The result is a model with the effective capacity of a 1-trillion-parameter network that only costs as much as a 185-billion-parameter network to run. The capacity is there when needed — for complex reasoning, multi-step inference, or rare knowledge — but the cost is proportional to what is actually used.

This is the hotel analogy. A hotel with 256 specialty wings — one for business travelers, one for families, one for conference attendees, one for weddings — can handle any guest type. But on a given night, only the wings relevant to that night's guests are staffed. The hotel's total capacity is enormous, but its operating cost is proportional to utilization.

The Router

The router is the hidden intelligence of an MoE model. It is a small neural network — maybe a few hundred million parameters, compared to the hundreds of billions in the experts — that learns to map tokens to expert groups.

The router does not know what the experts "know" in any human sense. It is trained end-to-end with the rest of the model. Over the course of training, each expert develops a specialization: some become good at syntax, others at factual recall, others at mathematical reasoning, others at code generation. The router learns which expert to call for which token type.

This is not manually programmed. It emerges from training. The router discovers that certain hidden patterns in the input — a particular grammatical structure, a domain-specific vocabulary, a certain style of reasoning — map to certain experts. It routes accordingly.

The challenge is load balancing. If the router routes every token to the same three experts, 253 experts sit idle and the model's capacity is wasted. The training process must explicitly penalize this behavior, forcing the router to distribute tokens across experts roughly evenly. This is one of the hardest engineering problems in MoE: keeping all experts utilized without forcing them to be generalists.

The Communication Bottleneck

MoE introduces a problem that dense models do not have: communication between experts.

In a dense model, all parameters live on the same chip or group of chips. Computing the output is a matter of loading the parameters and running the math. In an MoE model, different experts may live on different chips.

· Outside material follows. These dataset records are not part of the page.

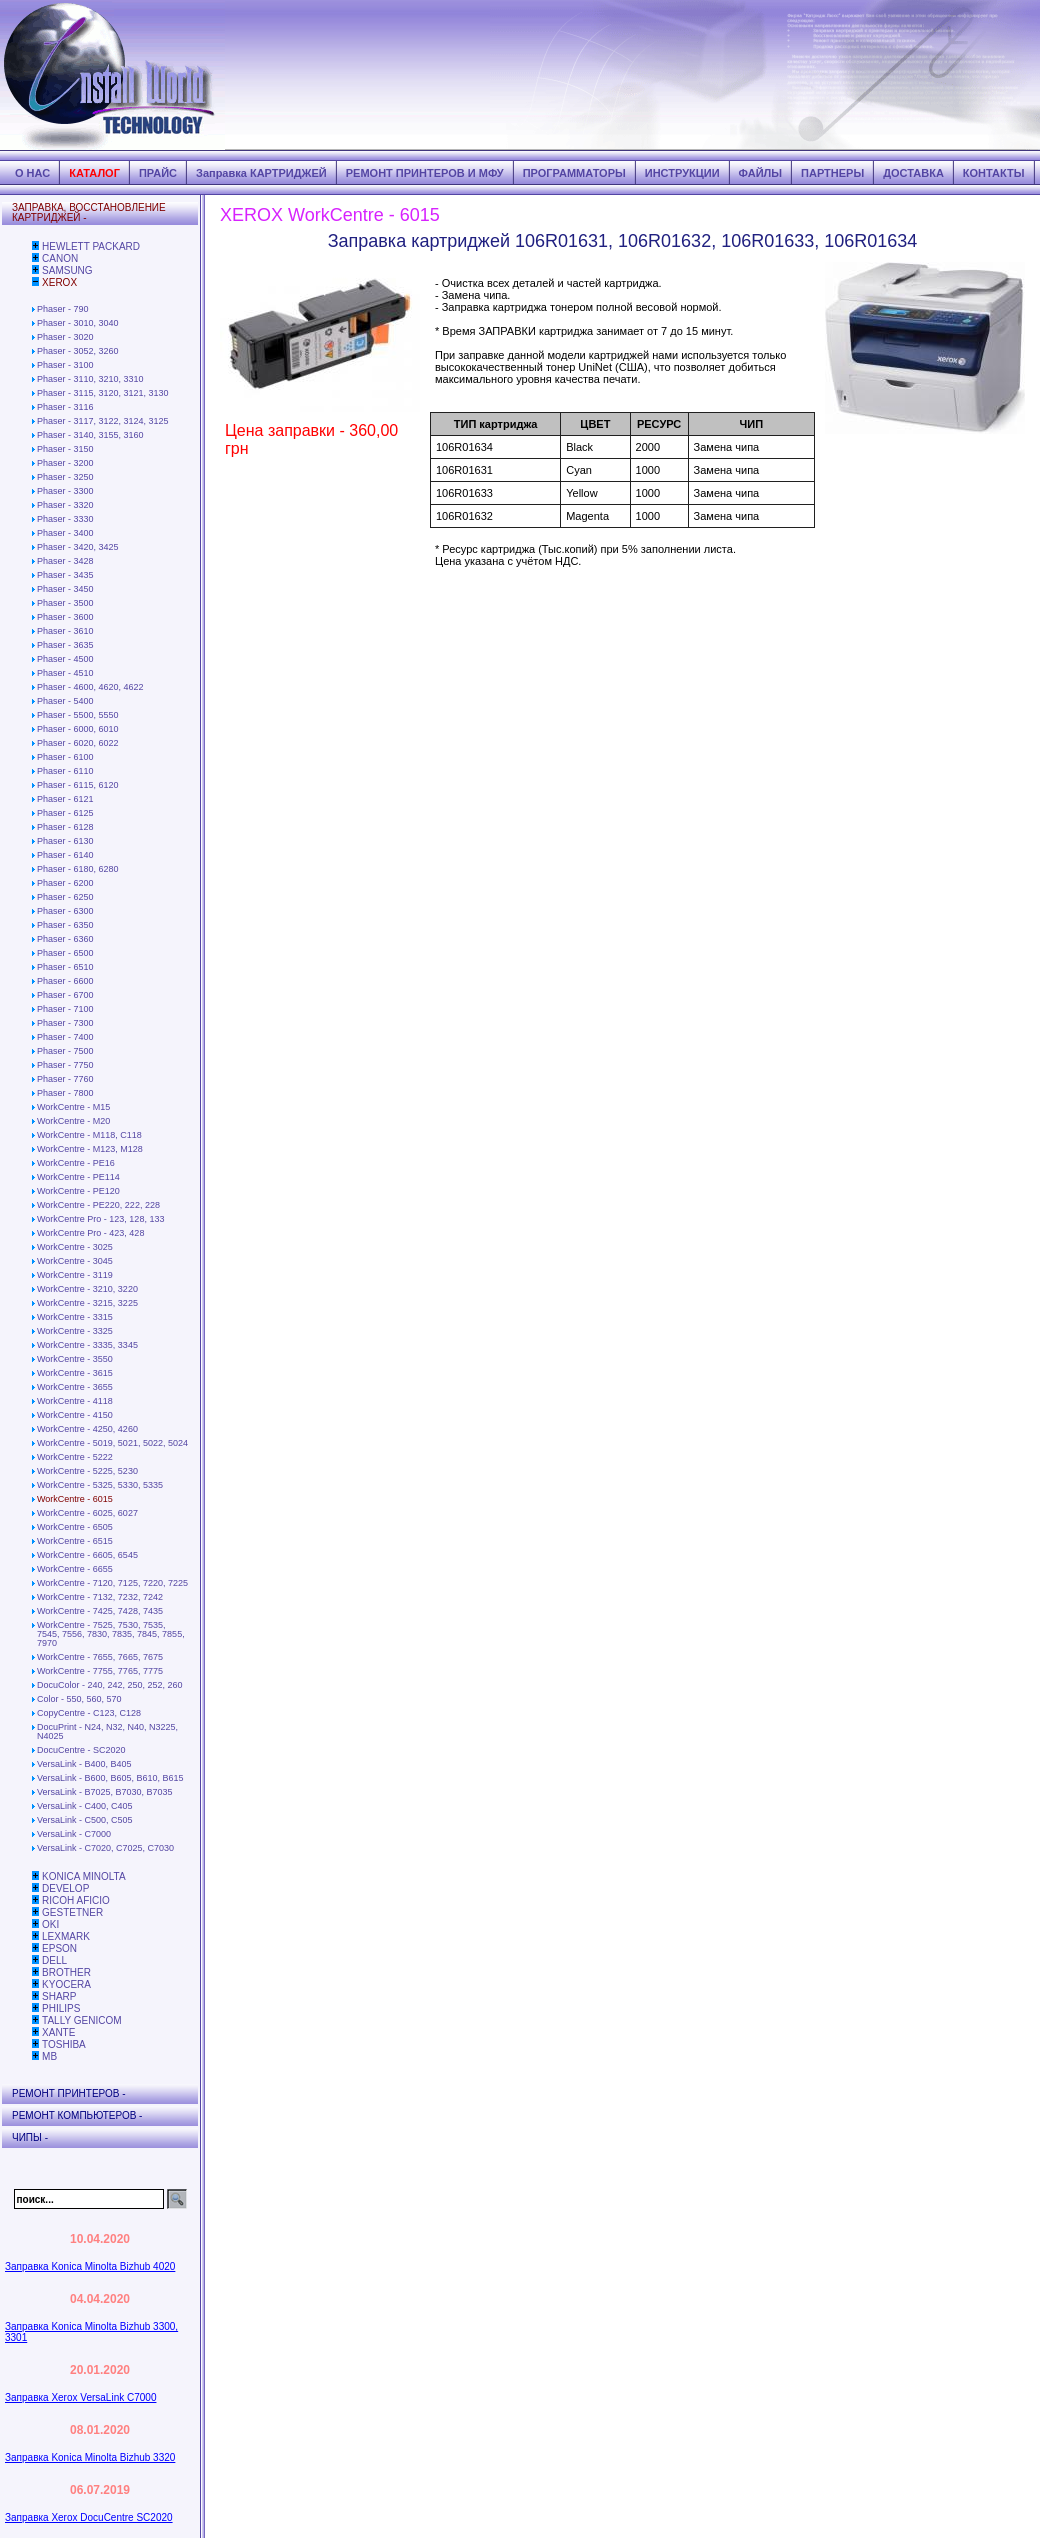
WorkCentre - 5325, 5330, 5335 (100, 1485)
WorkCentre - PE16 (76, 1163)
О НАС (32, 173)
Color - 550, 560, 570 (79, 1699)
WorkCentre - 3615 (75, 1373)
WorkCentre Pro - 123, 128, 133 (100, 1219)
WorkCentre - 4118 (75, 1401)
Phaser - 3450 (65, 589)
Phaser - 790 (63, 309)
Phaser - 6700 (65, 995)
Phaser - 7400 (65, 1037)
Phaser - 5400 (65, 701)
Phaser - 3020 (65, 337)
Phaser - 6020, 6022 (78, 743)
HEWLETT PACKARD (91, 246)
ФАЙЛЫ (760, 173)
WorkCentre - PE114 (78, 1177)
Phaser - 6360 (65, 939)
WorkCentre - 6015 (75, 1499)
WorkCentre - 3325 (75, 1331)
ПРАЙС (158, 173)
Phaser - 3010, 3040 (78, 323)
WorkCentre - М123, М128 (90, 1149)
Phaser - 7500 (65, 1051)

When the router activates experts that are spread across the hardware, the input must be sent to each expert's chip, and the results must be gathered back.

This all-to-all communication pattern is expensive. Moving data between chips is slower than reading from local memory. For very large MoE models deployed across hundreds of chips, the communication cost can dominate — to the point where the savings from sparse activation are eaten by the overhead of routing.

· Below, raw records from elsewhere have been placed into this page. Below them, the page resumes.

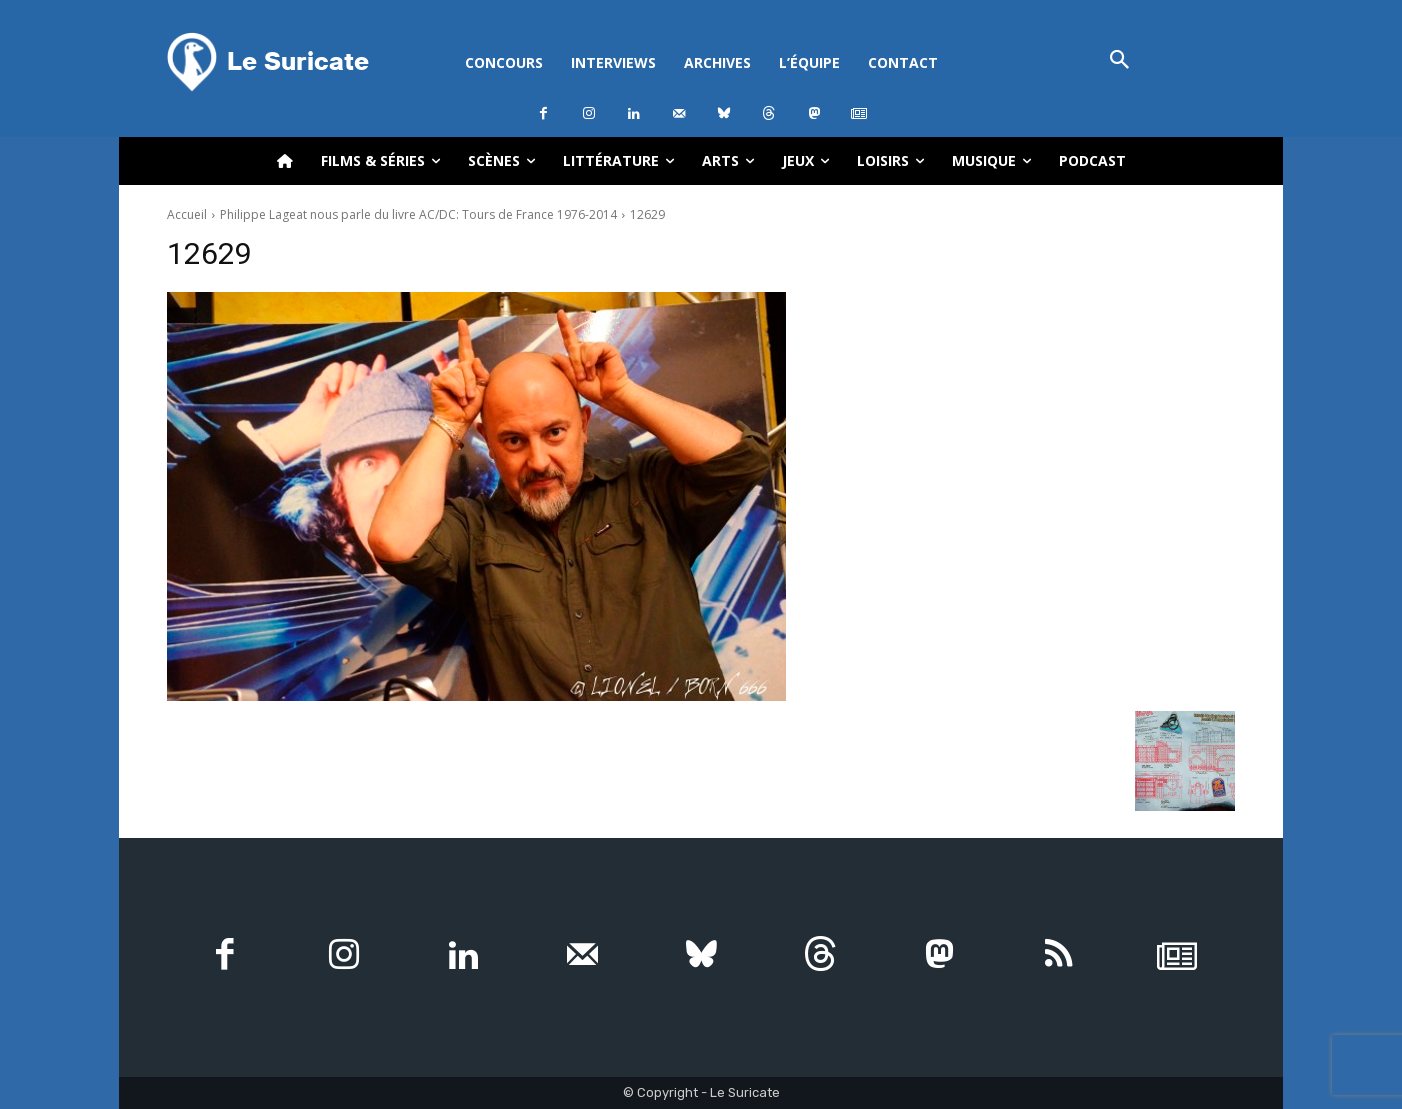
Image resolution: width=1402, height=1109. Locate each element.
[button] (1119, 61)
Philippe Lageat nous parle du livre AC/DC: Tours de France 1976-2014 (418, 214)
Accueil (187, 214)
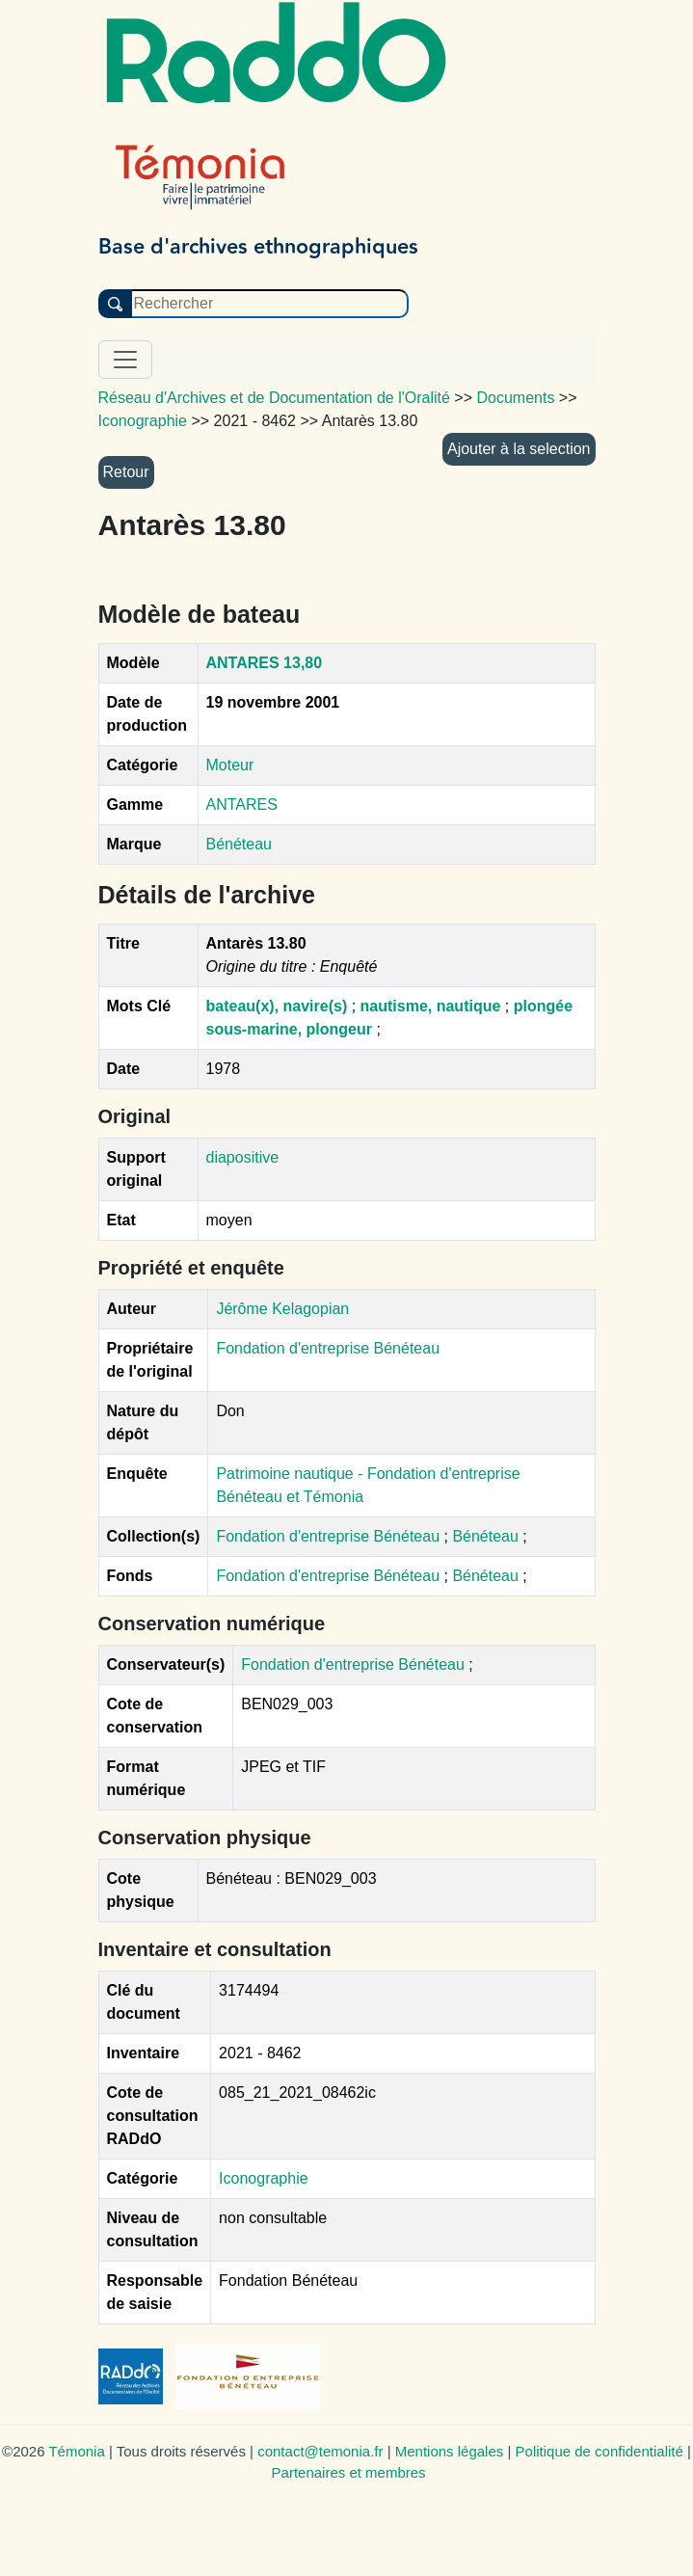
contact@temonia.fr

DeepSeek invested heavily in minimizing this overhead through careful engineering: expert placement, communication scheduling, and hardware-aware routing. The fact that MoE works as well as it does in practice is a testament to the engineering, not the architecture alone.

The Memory Wall Connection

MoE does not escape the memory wall. It changes the shape of the problem.

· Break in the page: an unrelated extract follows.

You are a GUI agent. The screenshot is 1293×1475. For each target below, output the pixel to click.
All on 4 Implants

Because all 256 experts must be kept in memory — you never know which ones the router will call — the model's memory footprint is still proportional to its total parameter count. The B200 still has to load expert parameters from memory. The saving is not in memory bandwidth. The saving is in compute: only 37 experts do math per token, so the compute requirement is 85 percent lower.

This means MoE is most beneficial when the workload is compute-bound — when the bottleneck is the math, not the memory. For inference workloads, which are usually memory-bound, MoE helps less than you might expect. The memory bandwidth — the football-field pantry — is still the constraint.

But MoE is enormously valuable for a different reason. It lets model builders scale up parameter counts without scaling up compute costs proportionally. A 1-trillion-parameter MoE model can be served at roughly the same compute cost as a 200-billion-parameter dense model, while delivering far better performance on complex tasks. This is why MoE has become the dominant architecture for frontier models: it is the most efficient way to spend the compute budget.

And it points toward a future where models get smarter without getting proportionally more expensive — which is precisely what the waiting game is all about.